Der falsche Bruder, ging es ihr durch den Kopf, und sie wusste selbst nicht, ob sie ihn oder Thilo meinte.
Katya mochte die Frau nicht, die sie geworden war. Ihr Eis aus Norwegen hatte sie sich über Leichen geholt und damit alles aufs Spiel gesetzt, woran ihr Herz hing. Als Ehefrau hatte sie ebenso versagt wie als Ziehmutter für Betje. Jetzt hatte sie sogar Hennys Mann gestohlen, für eine Nacht; rachsüchtig, aus nostalgischer Verliebtheit heraus oder zum Trost, das wusste sie selbst nicht.
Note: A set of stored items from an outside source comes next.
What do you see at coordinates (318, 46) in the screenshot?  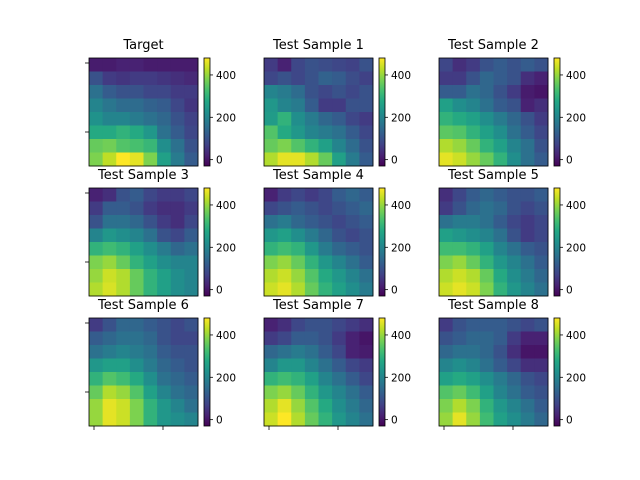 I see `panel-title: Test Sample 1` at bounding box center [318, 46].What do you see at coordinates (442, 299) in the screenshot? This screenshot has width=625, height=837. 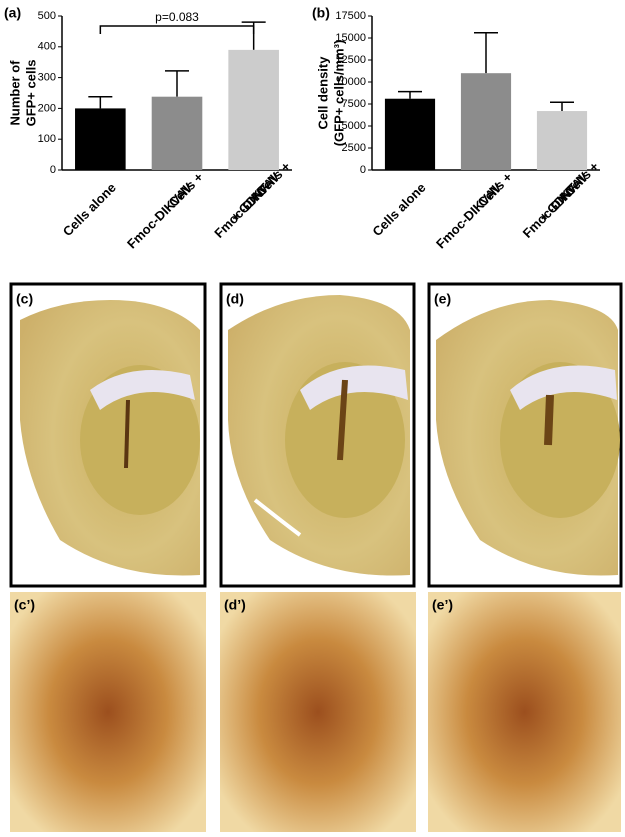 I see `panel-label: (e)` at bounding box center [442, 299].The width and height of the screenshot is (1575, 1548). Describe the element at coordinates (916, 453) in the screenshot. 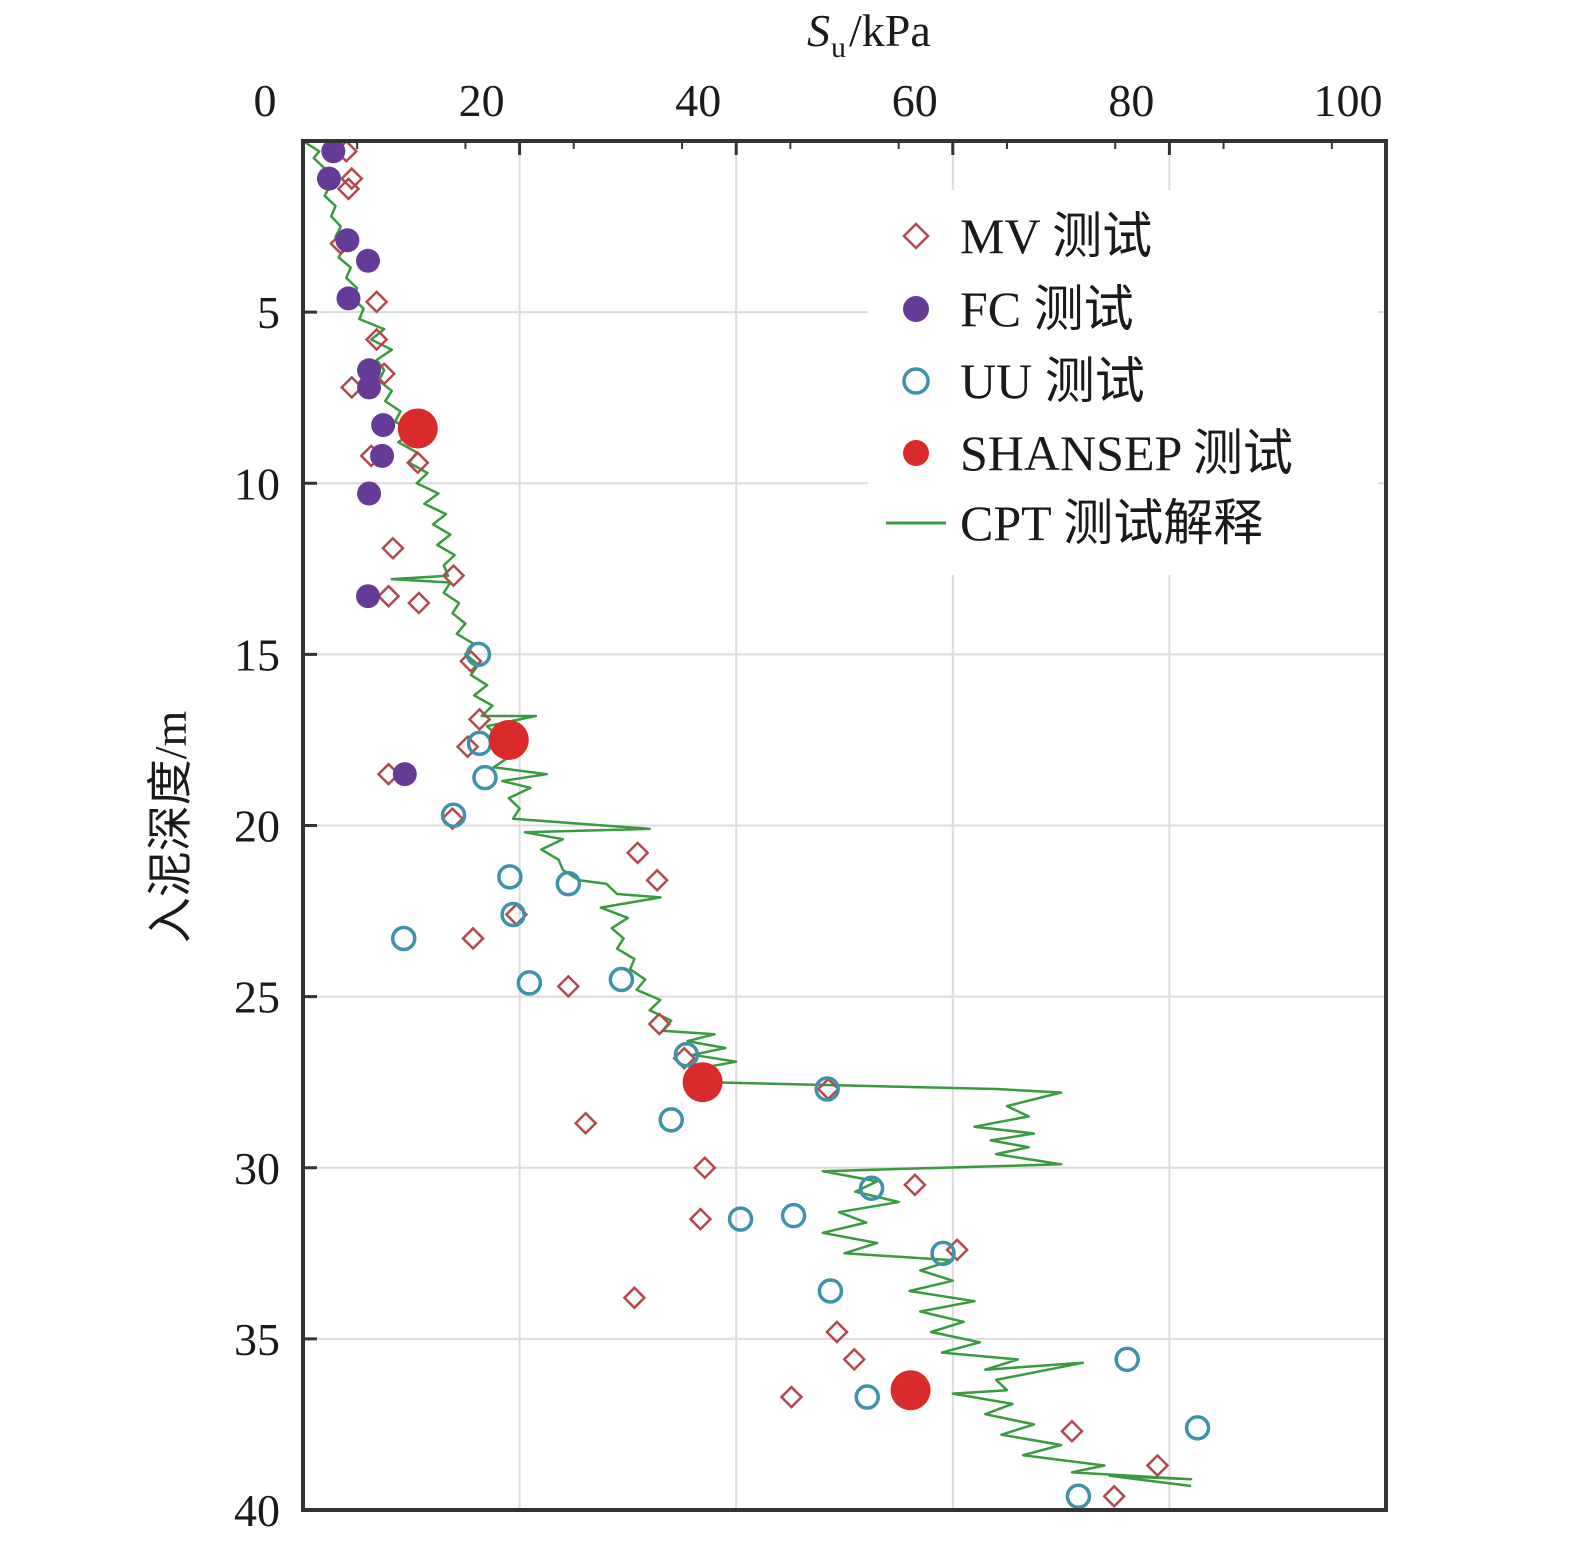

I see `legend-swatch-shansep` at that location.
Gegen den Strom der Zeit konnte man nicht zurückrudern. Eine zu lang gehegte Sehnsucht rücksichtlos einzufordern, schmeckte am Ende schal.
Noch war es nicht zu spät, wenigstens ein paar Dinge geradezurücken. Auch wenn das bedeutete, Staub aufzuwirbeln und auf die Gefühle anderer Menschen zu treten. Der Staub würde sich legen, Herzensschrammen wieder heilen.
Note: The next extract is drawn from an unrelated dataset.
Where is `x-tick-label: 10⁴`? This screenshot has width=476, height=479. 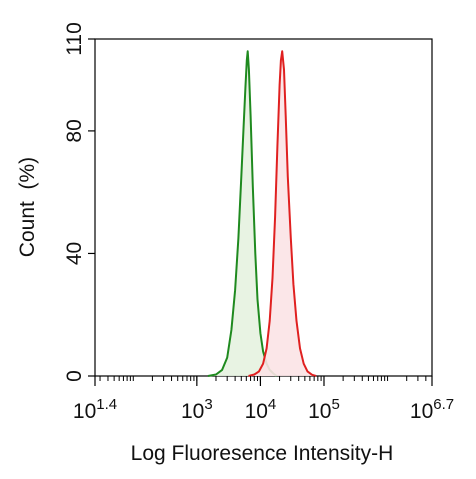
x-tick-label: 10⁴ is located at coordinates (261, 410).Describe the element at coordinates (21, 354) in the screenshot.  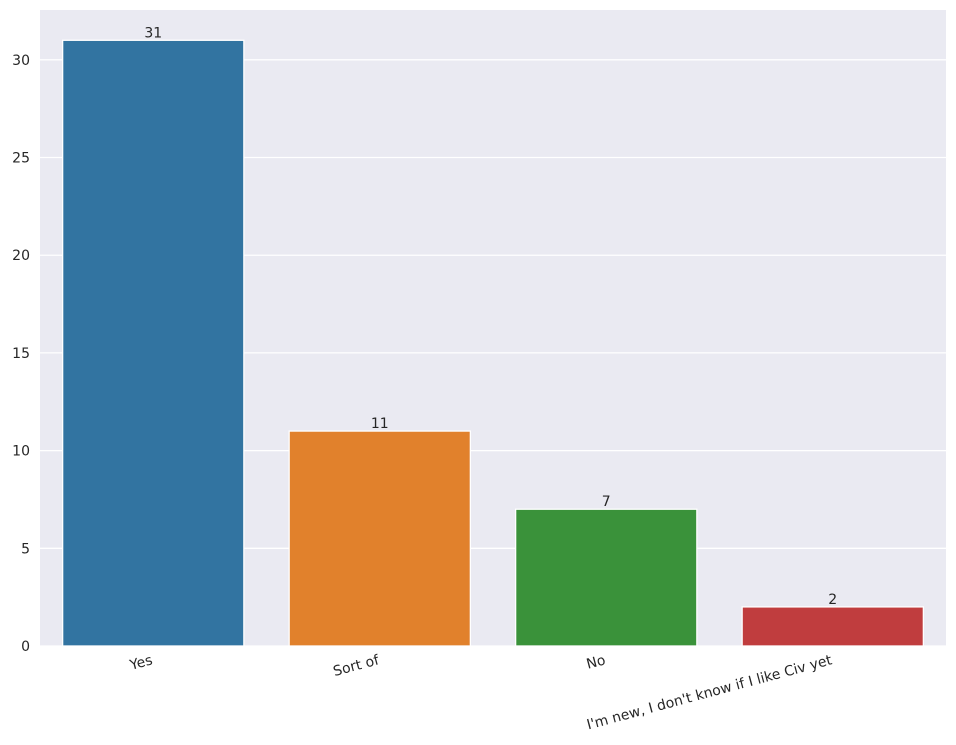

Sie fasste Christian bei der Schulter, rüttelte ihn und wisperte seinen Namen, packte dann fester zu und rief nach ihm, bis er schlaftrunken hochfuhr. Das Lächeln, das auf seinem Gesicht aufschien wie die aufgehende Sonne, schnitt ihr tief ins Herz.
»Du musst gehen«, befahl sie, während sie seine Kleider zusammensuchte und ihm zuwarf. »Jetzt sofort. Du warst nie hier. Diese Nacht hat es nie gegeben, hörst du?«
Benommen schlüpfte Christian in Hemd und Hosen und taumelte blindlings durch die Wohnung, hinaus ins Treppenhaus, wo sich die Wohnungstür mit Nachdruck hinter ihm schloss. Schuhe, Socken und sein Jackett in einem unordentlichen Bündel in den Händen und der Boden kalt unter den bloßen Füßen, stand er einige Herzschläge lang wie betäubt da.
Ein trauriger Narr. Ein lächerlicher Hanswurst.
Mit einem tiefen Atemzug drückte er die Stirn gegen die Tür, die sich nicht wieder für ihn öffnete, solange er auch Katyas Namen flüsterte.